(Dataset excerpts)
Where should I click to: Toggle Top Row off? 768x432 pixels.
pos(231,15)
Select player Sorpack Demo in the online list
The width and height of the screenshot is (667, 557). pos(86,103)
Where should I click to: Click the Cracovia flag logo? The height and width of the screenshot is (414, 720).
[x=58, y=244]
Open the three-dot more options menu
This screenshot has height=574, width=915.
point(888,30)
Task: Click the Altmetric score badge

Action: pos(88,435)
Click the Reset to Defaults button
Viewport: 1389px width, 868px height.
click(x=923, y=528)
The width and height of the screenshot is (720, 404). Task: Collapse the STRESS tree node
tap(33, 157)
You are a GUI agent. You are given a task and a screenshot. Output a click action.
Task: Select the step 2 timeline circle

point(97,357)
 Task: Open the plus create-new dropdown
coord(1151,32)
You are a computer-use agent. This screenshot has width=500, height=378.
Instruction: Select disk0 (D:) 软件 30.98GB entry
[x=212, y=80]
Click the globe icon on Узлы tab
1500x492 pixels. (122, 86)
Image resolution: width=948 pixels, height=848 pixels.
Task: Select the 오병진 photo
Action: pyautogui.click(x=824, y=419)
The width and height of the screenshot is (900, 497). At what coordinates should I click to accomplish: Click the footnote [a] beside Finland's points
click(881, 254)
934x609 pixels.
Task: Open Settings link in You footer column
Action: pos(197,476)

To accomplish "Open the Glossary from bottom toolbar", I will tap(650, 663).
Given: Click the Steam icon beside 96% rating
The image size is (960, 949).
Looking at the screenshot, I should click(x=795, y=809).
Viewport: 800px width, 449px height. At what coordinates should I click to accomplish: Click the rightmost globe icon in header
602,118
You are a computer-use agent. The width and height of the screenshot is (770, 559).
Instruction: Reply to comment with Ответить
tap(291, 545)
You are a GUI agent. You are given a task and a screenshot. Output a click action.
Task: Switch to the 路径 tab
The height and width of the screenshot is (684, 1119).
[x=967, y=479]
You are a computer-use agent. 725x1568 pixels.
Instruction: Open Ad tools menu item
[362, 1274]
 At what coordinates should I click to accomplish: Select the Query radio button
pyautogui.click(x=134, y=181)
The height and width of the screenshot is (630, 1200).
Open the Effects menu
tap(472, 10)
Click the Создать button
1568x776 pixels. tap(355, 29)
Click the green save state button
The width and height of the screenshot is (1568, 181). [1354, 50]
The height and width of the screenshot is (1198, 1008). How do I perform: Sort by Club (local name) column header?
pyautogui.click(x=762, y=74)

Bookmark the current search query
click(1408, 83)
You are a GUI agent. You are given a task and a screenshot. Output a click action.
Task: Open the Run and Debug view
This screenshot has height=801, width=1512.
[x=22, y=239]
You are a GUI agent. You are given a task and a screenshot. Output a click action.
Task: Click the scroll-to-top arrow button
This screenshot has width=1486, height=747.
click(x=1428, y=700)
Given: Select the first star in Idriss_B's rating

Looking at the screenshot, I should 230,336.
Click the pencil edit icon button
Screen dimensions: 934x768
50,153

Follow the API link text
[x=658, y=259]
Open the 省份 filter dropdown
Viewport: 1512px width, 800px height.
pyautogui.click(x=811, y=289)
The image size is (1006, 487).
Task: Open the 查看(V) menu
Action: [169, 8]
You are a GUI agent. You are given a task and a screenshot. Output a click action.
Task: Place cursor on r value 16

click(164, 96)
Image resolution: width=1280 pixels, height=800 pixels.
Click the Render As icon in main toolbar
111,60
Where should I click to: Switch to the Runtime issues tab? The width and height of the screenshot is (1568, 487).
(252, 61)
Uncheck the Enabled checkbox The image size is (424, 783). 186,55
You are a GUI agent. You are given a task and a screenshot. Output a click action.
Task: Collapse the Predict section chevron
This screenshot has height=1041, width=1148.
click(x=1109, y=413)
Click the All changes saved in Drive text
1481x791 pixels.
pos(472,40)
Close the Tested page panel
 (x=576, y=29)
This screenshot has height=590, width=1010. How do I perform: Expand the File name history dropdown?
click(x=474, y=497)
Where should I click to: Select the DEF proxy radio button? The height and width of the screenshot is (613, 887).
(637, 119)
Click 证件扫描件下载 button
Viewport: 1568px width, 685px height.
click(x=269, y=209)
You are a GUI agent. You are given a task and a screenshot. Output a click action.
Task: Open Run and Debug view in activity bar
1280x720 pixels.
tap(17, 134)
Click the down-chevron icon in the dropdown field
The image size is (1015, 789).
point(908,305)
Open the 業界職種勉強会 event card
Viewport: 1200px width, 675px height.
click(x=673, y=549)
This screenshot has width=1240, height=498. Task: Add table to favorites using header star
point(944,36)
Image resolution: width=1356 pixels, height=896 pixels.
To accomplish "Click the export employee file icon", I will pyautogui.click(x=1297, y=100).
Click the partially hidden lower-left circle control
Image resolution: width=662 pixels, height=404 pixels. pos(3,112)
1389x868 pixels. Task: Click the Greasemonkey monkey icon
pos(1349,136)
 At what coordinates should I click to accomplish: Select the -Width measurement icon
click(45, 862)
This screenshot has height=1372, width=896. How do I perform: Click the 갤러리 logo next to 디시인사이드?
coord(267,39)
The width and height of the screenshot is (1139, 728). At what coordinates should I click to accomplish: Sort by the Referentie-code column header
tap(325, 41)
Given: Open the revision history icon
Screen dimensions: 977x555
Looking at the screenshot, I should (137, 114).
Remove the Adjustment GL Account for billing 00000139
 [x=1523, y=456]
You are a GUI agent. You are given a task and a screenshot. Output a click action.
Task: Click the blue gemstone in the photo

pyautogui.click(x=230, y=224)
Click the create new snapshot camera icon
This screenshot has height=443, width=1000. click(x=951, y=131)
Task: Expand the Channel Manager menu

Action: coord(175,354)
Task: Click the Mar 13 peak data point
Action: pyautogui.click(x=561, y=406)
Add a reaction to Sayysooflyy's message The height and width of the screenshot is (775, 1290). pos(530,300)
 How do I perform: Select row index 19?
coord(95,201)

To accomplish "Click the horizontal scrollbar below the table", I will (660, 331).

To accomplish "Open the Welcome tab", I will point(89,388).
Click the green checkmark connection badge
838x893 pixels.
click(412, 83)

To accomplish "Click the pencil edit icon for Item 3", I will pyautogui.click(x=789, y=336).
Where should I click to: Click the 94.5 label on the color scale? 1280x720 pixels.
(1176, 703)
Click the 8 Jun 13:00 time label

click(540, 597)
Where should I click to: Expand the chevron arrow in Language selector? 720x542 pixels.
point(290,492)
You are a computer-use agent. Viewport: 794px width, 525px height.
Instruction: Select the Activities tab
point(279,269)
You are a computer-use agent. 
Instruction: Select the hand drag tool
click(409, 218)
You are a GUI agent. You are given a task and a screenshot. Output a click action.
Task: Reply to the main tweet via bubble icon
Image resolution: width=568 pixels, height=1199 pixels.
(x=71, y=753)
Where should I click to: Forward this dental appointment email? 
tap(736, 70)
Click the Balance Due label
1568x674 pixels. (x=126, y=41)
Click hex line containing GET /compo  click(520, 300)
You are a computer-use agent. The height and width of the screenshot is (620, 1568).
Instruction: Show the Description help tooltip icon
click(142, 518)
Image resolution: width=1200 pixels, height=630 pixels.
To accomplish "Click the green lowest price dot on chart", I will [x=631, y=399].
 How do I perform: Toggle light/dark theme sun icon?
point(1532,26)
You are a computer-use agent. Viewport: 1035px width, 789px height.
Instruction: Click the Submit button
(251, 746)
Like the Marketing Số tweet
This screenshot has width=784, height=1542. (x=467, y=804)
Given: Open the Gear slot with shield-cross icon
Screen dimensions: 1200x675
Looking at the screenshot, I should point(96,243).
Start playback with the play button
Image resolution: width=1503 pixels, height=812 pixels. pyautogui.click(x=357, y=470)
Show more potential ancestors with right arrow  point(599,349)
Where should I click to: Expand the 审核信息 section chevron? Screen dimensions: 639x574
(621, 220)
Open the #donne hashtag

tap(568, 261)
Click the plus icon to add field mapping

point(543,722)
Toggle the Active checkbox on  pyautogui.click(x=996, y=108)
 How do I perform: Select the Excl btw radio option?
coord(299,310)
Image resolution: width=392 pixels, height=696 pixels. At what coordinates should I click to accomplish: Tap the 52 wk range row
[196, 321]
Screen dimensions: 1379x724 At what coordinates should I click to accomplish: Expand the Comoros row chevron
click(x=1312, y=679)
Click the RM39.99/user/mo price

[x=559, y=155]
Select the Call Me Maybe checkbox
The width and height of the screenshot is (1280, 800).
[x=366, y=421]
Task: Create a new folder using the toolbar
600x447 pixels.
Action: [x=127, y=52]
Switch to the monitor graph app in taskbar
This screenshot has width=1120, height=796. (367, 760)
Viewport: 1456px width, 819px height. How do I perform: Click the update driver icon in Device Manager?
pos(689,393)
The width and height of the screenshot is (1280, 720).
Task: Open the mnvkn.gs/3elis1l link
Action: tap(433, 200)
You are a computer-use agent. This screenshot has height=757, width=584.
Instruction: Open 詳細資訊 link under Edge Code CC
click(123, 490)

=== EXERCISE BRIEF ===
Lines holding "Debug": copy each one from the records above.

=== REPLY TO THE EXERCISE ===
Task: Open the Run and Debug view
Task: Open Run and Debug view in activity bar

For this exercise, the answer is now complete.